### Task statement
Only one stretch of the data is wanted: the line containing "Click the binary 010 toolbar icon", the line containing "This screenshot has height=429, width=852.", and every line between them, copied exactly.

### Stored records
- - - - -

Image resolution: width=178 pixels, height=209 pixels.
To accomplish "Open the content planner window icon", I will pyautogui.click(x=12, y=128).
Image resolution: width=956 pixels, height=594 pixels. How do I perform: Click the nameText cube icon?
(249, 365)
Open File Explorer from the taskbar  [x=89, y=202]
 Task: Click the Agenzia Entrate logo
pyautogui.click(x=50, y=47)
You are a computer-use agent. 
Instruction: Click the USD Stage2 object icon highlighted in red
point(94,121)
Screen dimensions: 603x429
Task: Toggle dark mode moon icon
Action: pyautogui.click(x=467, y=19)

- - - - -

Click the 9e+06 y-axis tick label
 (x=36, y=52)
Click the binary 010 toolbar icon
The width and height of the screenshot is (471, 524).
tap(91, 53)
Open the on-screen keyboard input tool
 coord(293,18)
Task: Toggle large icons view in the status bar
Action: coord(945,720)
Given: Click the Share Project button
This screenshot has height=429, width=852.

- - - - -

### Worked solution
Click the binary 010 toolbar icon
The width and height of the screenshot is (471, 524).
tap(91, 53)
Open the on-screen keyboard input tool
 coord(293,18)
Task: Toggle large icons view in the status bar
Action: coord(945,720)
Given: Click the Share Project button
This screenshot has height=429, width=852.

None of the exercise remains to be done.